My husband and I are thrilled that they're getting married, but now the guilt at being so far away is kicking in big-time. On the plus side, it has meant that Katy has a completely free hand at arranging the wedding. On the minus side, I'm overcompensating again with just about everything from who's coming to the wedding, to how much is being spent. Thankfully, Katy is insisting on a modest wedding and talking about having blue hydrangeas in Ikea buckets instead of expensive flower arrangements, but I find myself insisting right back that her wedding must look and smell beautiful.

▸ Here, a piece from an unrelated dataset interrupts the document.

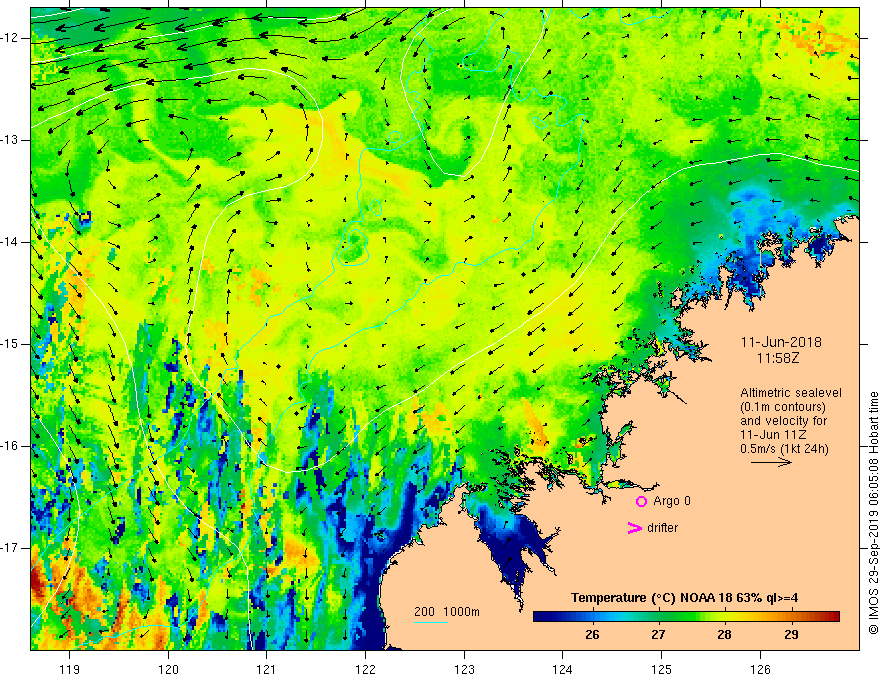880x680 pixels.
Task: Click the 122 longitude axis label
Action: 365,669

On the last trip home we visited the venue and it was perfect. All I had to do was write a cheque for the deposit and we spent a lovely mother-and-daughter afternoon in a bridal shop picking out a dress. Back in Dubai, I find myself wandering around Satwa on my days off, looking for material for bridesmaids' dresses or searching Dragonmart for fairy-lights and star cloth to dress up the barn where the wedding will be held. I'm dangling a pair of air tickets in the hope of a visit in the autumn, and although I can't bear the thought of travelling at Christmas time - battling through hordes of people at airports - I think we're going to have to grit our teeth and do it because the girls have been so good with my elderly mother-in-law and there's no way she'll get on a plane at the age of 91.

People always say you're only a few hours' flying time away if there's a problem, but every expat parent will know the way the heart leaps when the phone rings at an unusual time. You think there's been a car crash, somebody's ill, or there's been another disaster. It's something you just have to live with. Several friends say they don't mention illnesses to sons and daughters away at university until they've been given the all-clear. It's a dilemma, though, and you have to consider how your kids would feel if something went wrong and they didn't know a thing about it. "Keeping your voice cheery on the phone when you're just about to go under the knife is quite an art," said one.

Big phone bills go with the territory and most long-distance expat mothers don't begrudge the money spent. Youngsters who grow up in Dubai tend to have a network of friends all over the world, so the phone bills make fascinating reading. My Australian friend Annie says it's one of the joys of expat motherhood. "As my son grew older, the joy was in meeting his expat friends and seeing them all grow and thrive in everything from academics to music to sports. The friendships matured into life-long associations which scattered into many countries, with lifestyle decisions and careers based on an expat upbringing in Dubai. As a mum though, one of my significant memories was developing viral pneumonia on holiday in Australia, and feeling very down and a long way from 'home'. My son rang from Dubai and spoke to me in such a way that I could feel that big warm hug right down the phone."

Not being there for their minor dramas is horrible but often you feel worse about it than they do. My girls laugh at me when I mention the guilt trips and Katy reminded me of something she said in the days when I was "on the road" as a reporter and frequently travelling abroad. I had asked anxiously if they minded and she said: "Oh stop worrying, Mummy. We think it's cool. Anna's mother only ever goes to Sainsbury's."

These days, being so far from home does seem to be a reversal of the natural order of things. At this stage in our lives it should be the kids leaving home to go off and see the world and not the parents, but it does keep life interesting for all of us.